◆ **RAW DATA**:
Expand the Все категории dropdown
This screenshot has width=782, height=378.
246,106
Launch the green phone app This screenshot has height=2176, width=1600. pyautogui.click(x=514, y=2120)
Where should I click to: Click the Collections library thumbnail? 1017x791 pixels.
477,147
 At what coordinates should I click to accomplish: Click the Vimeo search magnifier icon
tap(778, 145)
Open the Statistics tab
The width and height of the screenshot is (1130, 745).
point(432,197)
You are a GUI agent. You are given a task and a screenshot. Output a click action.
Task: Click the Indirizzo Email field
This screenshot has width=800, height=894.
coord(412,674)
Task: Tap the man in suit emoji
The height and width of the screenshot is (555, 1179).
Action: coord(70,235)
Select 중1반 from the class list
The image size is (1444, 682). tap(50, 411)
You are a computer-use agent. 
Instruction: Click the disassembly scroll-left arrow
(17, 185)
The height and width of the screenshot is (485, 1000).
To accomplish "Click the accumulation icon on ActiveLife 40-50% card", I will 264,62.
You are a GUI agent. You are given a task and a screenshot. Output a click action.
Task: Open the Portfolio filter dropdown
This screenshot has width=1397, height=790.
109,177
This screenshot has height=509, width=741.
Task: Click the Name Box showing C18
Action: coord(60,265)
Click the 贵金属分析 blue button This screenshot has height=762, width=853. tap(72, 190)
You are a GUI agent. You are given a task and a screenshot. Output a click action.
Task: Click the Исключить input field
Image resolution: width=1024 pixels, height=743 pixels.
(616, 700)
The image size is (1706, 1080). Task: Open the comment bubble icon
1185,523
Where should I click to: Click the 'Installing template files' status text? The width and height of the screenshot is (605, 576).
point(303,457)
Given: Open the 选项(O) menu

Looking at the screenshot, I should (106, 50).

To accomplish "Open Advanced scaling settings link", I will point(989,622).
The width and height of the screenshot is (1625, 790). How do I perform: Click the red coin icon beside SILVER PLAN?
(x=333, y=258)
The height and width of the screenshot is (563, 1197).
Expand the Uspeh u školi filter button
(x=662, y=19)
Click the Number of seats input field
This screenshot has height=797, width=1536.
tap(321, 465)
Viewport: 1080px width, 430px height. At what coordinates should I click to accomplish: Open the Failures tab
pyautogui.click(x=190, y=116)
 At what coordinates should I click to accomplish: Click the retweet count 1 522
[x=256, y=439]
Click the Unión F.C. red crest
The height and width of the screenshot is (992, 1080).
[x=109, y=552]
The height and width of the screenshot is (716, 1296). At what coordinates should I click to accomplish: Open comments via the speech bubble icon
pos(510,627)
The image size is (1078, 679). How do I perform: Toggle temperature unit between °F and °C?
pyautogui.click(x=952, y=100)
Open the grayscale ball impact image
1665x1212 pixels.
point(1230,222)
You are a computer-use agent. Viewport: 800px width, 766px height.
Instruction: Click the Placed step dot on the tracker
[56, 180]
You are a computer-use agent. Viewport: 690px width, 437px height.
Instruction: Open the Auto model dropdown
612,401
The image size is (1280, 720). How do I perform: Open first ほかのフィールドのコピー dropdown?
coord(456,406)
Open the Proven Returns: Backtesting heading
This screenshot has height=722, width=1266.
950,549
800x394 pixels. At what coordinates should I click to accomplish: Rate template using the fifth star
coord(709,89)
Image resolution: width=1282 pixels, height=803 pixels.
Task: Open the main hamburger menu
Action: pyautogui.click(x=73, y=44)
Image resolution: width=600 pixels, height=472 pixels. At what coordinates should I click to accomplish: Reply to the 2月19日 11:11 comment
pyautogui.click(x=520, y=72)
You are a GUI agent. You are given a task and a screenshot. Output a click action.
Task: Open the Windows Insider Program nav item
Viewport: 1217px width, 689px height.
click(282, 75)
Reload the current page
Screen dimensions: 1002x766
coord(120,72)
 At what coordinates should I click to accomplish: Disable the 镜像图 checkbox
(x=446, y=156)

◆ **WORK TO BE COMPLETED**: What is the number of lines in the records that hold the word "will"? Answer with that number by itself.

◆ **RESULT OF THE TASK**: 2